§ Input
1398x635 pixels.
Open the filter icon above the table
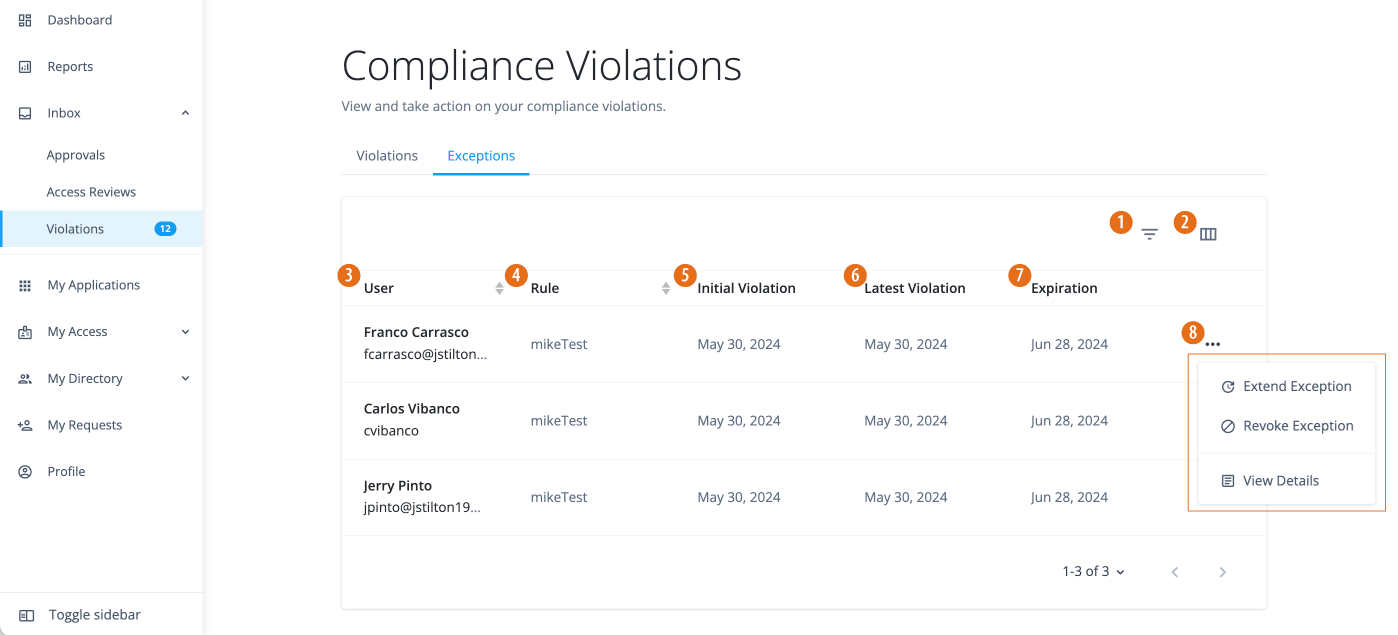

* * *

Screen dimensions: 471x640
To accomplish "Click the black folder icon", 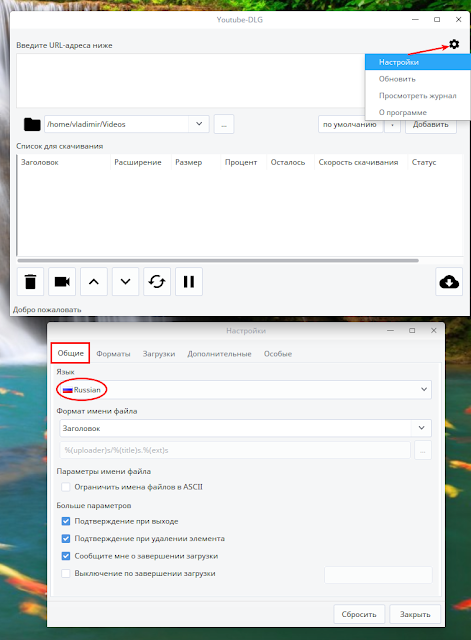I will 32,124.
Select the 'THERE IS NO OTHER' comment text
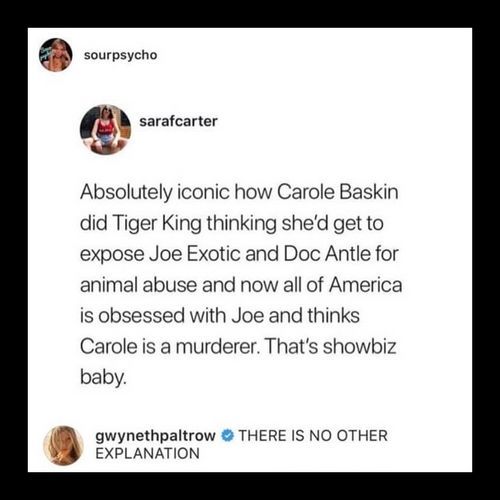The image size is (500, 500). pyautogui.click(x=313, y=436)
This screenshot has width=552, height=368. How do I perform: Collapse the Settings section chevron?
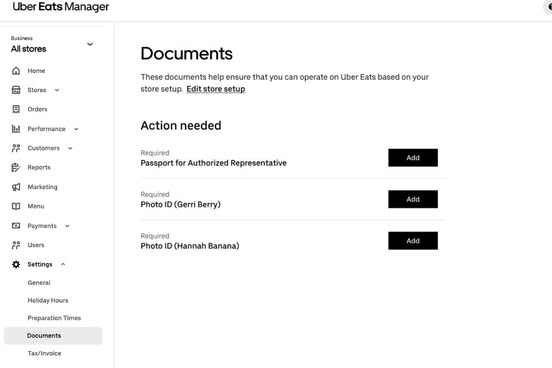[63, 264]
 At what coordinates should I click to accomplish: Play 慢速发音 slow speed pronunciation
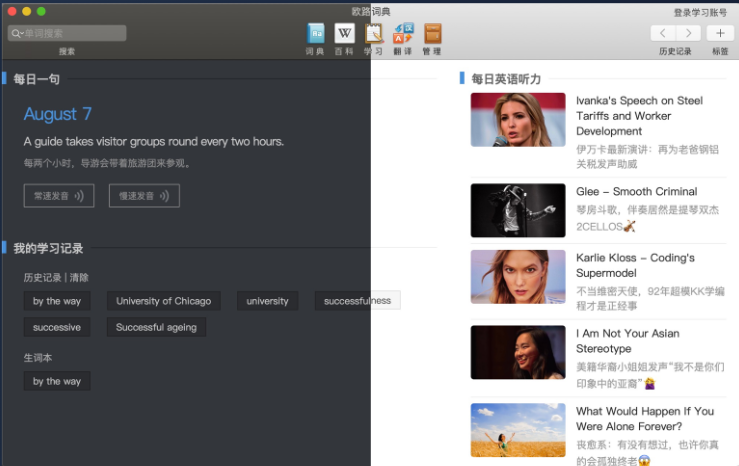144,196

§ Goal
Copy the lines from the one containing "1398x635 pixels." through the one containing "Open the filter icon above the table", inclusive, substituting "sort icon" for "filter icon" and leaving everything else unchanged.

§ Exercise output
1398x635 pixels.
Open the sort icon above the table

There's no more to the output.